RATIONALE: There is evidence that lesions of the nucleus accumbens core (AcbC) promote preference for smaller earlier reinforcers over larger delayed reinforcers in inter-temporal choice paradigms. It is not known whether this reflects an effect of the lesion on the rate of delay discounting, on sensitivity to reinforcer magnitude, or both. AIM: We examined the effect of AcbC lesions on inter-temporal choice using a quantitative method that allows effects on delay discounting to be distinguished from effects on sensitivity to reinforcer size. MATERIALS AND METHODS: Sixteen rats received bilateral quinolinic acid-induced lesions of the AcbC; 14 received sham lesions. They were trained under a discrete-trials progressive delay schedule to press two levers (A and B) for a sucrose solution. Responses on A delivered 50 microl of the solution after a delay d(A); responses on B delivered 100 microl after d(B). d(B) increased across blocks of trials, while d(A) was manipulated across phases of the experiment. Indifference delay d(B(50)) (value of d(B) corresponding to 50% choice of B) was estimated in each phase, and linear indifference functions (d(B(50)) vs d(A)) derived. RESULTS: d(B(50)) increased linearly with d(A) (r(2) > 0.95 in each group). The intercept of the indifference function was lower in the lesioned than the sham-lesioned group; slope did not differ between groups. The lesioned rats had extensive neuronal loss in the AcbC. CONCLUSIONS: The results confirm that lesions of the AcbC promote preference for smaller, earlier reinforcers and suggest that this reflects an effect of the lesion on the rate of delay discounting.

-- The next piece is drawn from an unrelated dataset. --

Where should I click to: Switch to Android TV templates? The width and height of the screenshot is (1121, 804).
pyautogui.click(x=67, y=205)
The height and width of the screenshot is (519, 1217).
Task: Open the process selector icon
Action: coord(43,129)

Evidence for the sensitivity of operant timing behaviour to stimulation of D1 dopamine receptors.

RATIONALE: Temporal differentiation of operant behaviour is sensitive to dopaminergic manipulations. Previous studies using the fixed-interval peak procedure implicated D(2)-like dopamine receptors in these effects. However, recent findings suggest that d-amphetamine alters timing performance on the free-operant psychophysical procedure via D(1)-like receptors. It is not known whether this effect of d-amphetamine is mimicked by direct D(1)-like receptor stimulation. OBJECTIVE: The effects of a D(1)-like receptor agonist 6-chloro-2,3,4,5-tetrahydro-1-phenyl-1H-3-benzazepine (SKF-81297) on performance on the free-operant psychophysical procedure and the interaction between SKF-81297 and a D(1)-like receptor antagonist 8-bromo-2,3,4,5-tetrahydro-3-methyl-5-phenyl-1H-3-benzazepin-7-ol (SKF-83566) and a D(2)-like receptor antagonist haloperidol, were examined. MATERIALS AND METHODS: Rats were trained to respond on two levers (A and B) under a free-operant psychophysical schedule, in which sucrose reinforcement was provided intermittently for responding on A during the first half and on B during the second half of 50-s trials. Logistic psychometric functions were fitted to the relative response rate data (percent responding on B [%B] vs time from trial onset [t]) under each treatment condition, and quantitative indices of timing (T(50) [value of t corresponding to %B = 50] and the Weber fraction [(T(75)-T(25))/2T(50); T(25) and T(75) are values of t corresponding to %B = 25 and %B = 75] were compared among treatments. RESULTS: SKF-81297 (0.8 mg kg(-1)) reduced T(50); this effect was antagonized by SKF-83566 (0.03 mg kg(-1)) but not by haloperidol (0.05, 0.1 mg kg(-1)). CONCLUSIONS: Stimulation of D(1)-like dopamine receptors affects performance in the free-operant psychophysical procedure.